Krupa Bros. Pierogi Co. (KBPC) was launched by twins Kyle and Tyler Krupa in October 2020 as a small-batch, wholesale company selling to independent grocery stores and specialty markets in the Hudson Valley and the Berkshires. The brothers, who began helping their Polish grandmother hand-making pierogies at age 9, have been producing out of the kitchen at Ray’s Place in Oakville, CT. But they are getting ready to open a location on West Strand Street in Kingston’s Rondout district sometime in March. “We will be geared towards production and distribution of our gourmet pierogi, with a couple doors of retail freezers for on-site purchases,” says Kyle Krupa. “We won't be doing any food service initially as we establish ourselves in a new location, but have a lot of excitement to get into fairs and farmers markets.” Krupa Bros. sells six pierogi varieties wholesale, all made with real mashed potatoes. The flavors range from the classic farmer cheese to the gourmet roasted garlic and black truffle oil to broccoli cheddar. In house, they’ll also sell some retail specialties like buffalo chicken with gorgonzola cheese and; potato, jalapeño, bacon, and cheddar.

Kitty's Restaurant | Hudson

Under the direction of Anna Morris and chef Lauren Schaefer, Kitty’s Market Cafe in Hudson rapidly earned fame the valley over for their “spinning” chicken (essentially perfectly seasoned, rotisserie-style chicken), simple, comforting sides, and breakfast sammies. From the beginning, the master plan for Kitty’s included a full-service restaurant in the space next door to the market (plus a natural wine shop, Grapefruit, which is open). Due to COVID delays, the dream was deferred multiple times, but after a long wait, Kitty's sit-down restaurant looks to open in late spring 2022. “We are currently recruiting for the Culinary Director position, and while we do anticipate opening in May, if we have learned anything from the pandemic, it is that things don’t always work out as expected,” staff replied in an email. Though the culinary director will, of course, define the specific direction of the food program, the restaurant will stick with the market and cafe’s farm-to-table ethos, sourcing meat and produce from local purveyors. Given Grapefruit’s exclusive focus on natural wines, we think it’s probably a safe bet that the wine list at Kitty’s restaurant will feature low-intervention and farmer-made wines alongside local spirits, craft beer, and ciders.

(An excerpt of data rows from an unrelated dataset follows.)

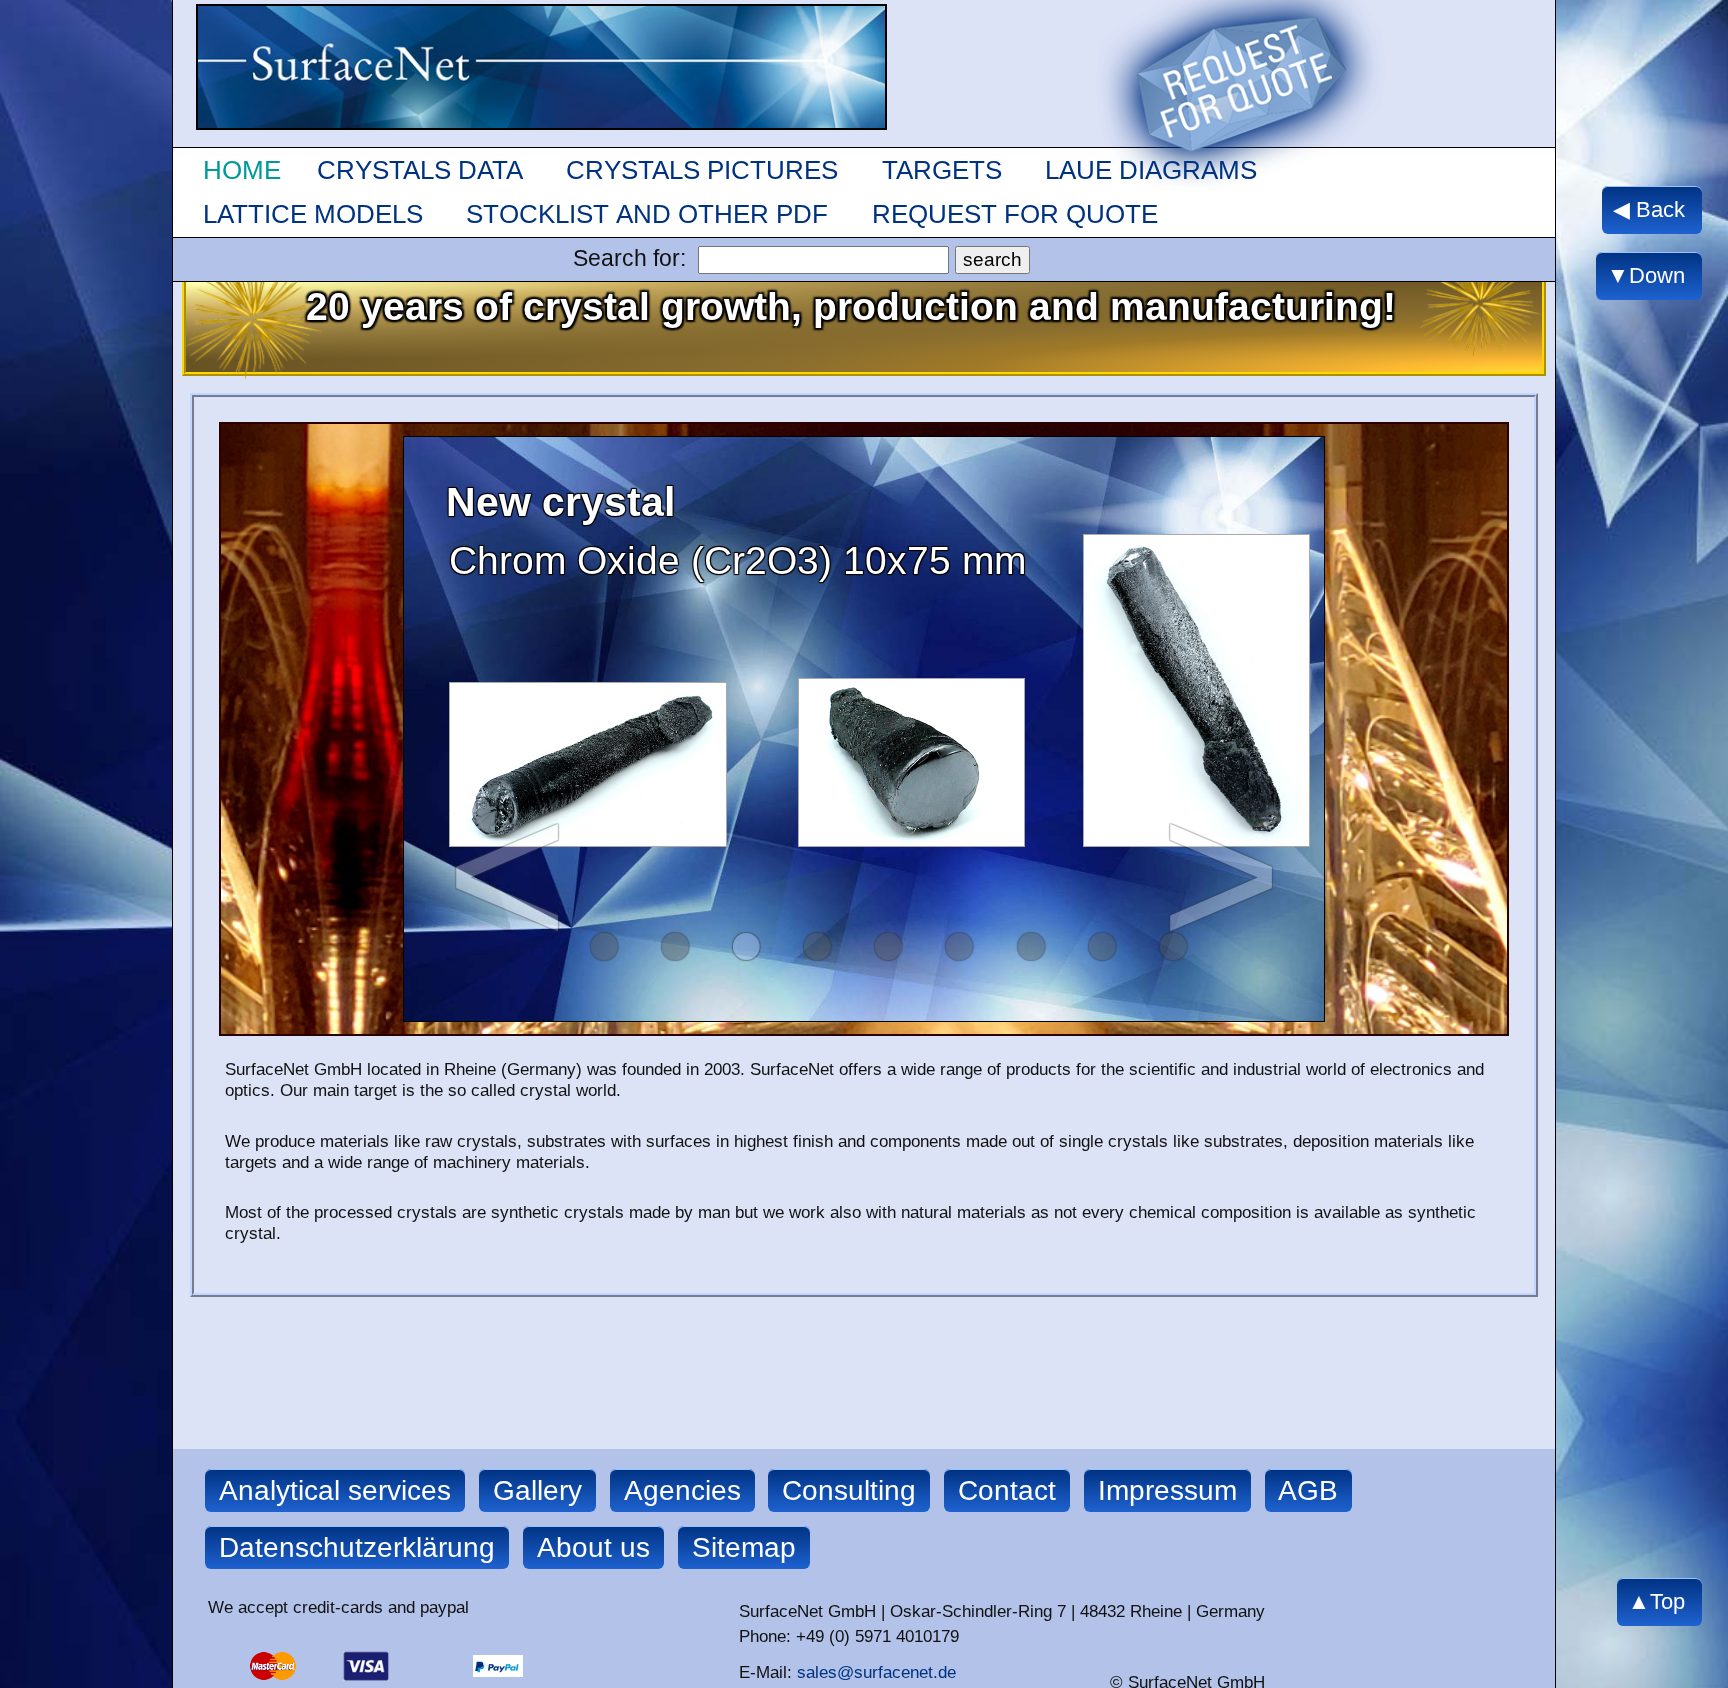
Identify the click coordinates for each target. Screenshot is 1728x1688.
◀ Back (1649, 209)
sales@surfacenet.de (876, 1672)
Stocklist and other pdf (647, 214)
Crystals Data (420, 170)
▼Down (1646, 275)
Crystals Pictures (702, 170)
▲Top (1656, 1601)
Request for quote (1015, 214)
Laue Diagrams (1151, 170)
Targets (942, 170)
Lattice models (313, 214)
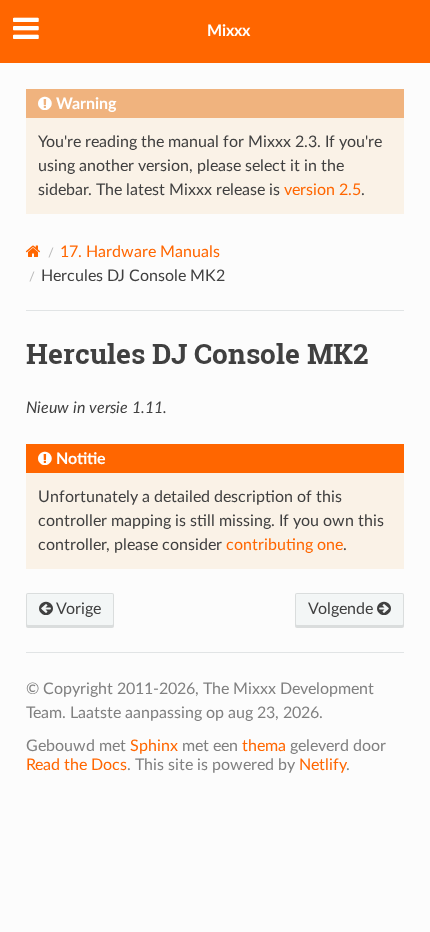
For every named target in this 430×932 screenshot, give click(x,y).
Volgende (342, 609)
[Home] (33, 251)
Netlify (322, 765)
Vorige (77, 609)
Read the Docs (76, 765)
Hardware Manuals (140, 252)
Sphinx (154, 746)
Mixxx (228, 31)
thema (264, 746)
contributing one (284, 545)
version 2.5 (322, 190)
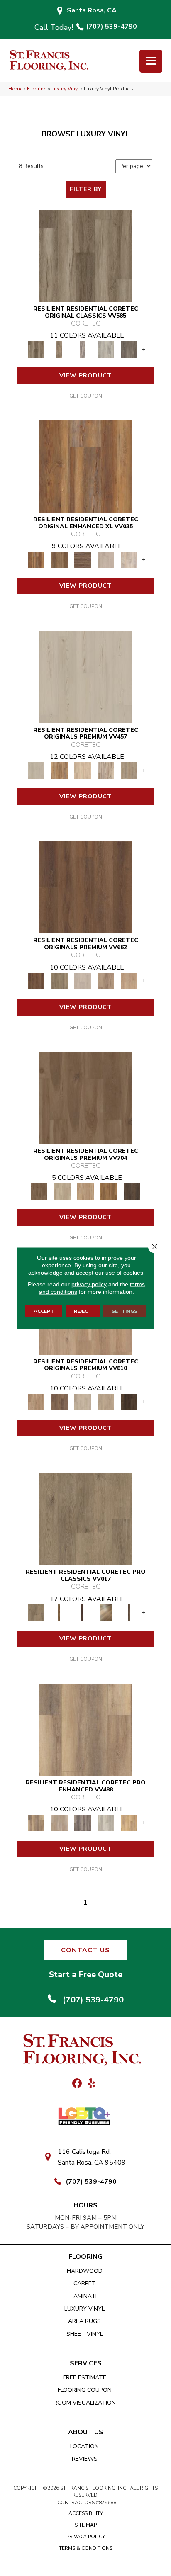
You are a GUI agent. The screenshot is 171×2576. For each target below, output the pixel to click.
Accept (44, 1311)
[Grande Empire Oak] (82, 980)
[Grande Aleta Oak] (85, 887)
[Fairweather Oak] (82, 560)
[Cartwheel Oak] (105, 1612)
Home (15, 88)
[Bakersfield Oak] (85, 1518)
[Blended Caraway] (85, 1097)
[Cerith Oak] (59, 1401)
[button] (85, 1950)
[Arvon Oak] (59, 560)
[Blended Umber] (132, 1191)
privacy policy (89, 1284)
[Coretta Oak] (59, 770)
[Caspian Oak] (82, 349)
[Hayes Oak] (105, 560)
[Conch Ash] (82, 1401)
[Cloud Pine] (85, 676)
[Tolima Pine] (129, 560)
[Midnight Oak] (129, 1401)
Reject (83, 1311)
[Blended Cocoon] (62, 1191)
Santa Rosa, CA (92, 10)
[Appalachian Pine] (85, 466)
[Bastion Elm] (85, 1729)
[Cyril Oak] (82, 770)
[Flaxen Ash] (105, 1401)
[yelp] (92, 2083)
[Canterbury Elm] (129, 1823)
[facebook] (77, 2083)
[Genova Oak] (129, 770)
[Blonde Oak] (36, 1401)
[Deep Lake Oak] (105, 349)
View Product (85, 375)
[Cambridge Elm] (105, 1823)
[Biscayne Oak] (82, 1612)
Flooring (37, 88)
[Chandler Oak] (129, 1612)
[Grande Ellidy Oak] (59, 980)
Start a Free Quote (85, 1974)
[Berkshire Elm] (82, 1823)
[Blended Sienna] (108, 1191)
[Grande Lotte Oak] (129, 980)
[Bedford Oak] (59, 1823)
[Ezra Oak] (105, 770)
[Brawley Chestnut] (59, 349)
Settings (124, 1311)
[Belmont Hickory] (59, 1612)
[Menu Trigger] (150, 61)
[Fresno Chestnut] (129, 349)
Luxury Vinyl (65, 88)
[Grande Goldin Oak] (105, 980)
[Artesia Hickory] (85, 255)
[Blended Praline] (85, 1191)
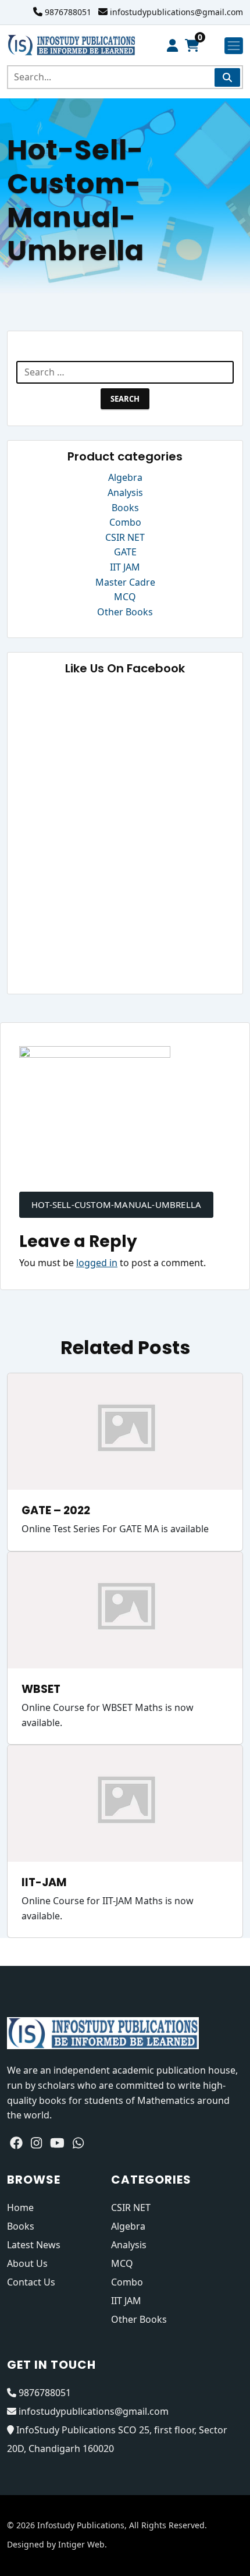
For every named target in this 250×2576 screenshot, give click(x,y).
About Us (27, 2263)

First Bloom!? | Bloomville

In a December New Yorker article, chef, cookbook writer, and culinary personality Alison Roman confirmed the rumor that she had bought a rambling old Victorian in the Catskills hamlet of Bloomville. The ground floor was previously home to Table on Ten, a beloved farm-to-table pizzeria, while the upstairs had been rented as guest rooms. Roman plans to transform the retail space, which came with an industrial-grade coffee machine and a wood-burning oven, into a small provisions market. She also floated the tantalizing possibility of hosting pop-up dinners in the dining room post-makeover. Roman didn’t respond to requests for comment, but if you are familiar with her recipes, you’ll join us in daydreaming about an upstate outpost for her signature hearty, complex yet accessible staples like caramelized shallot pasta and frizzled green beans, mushrooms, and onions.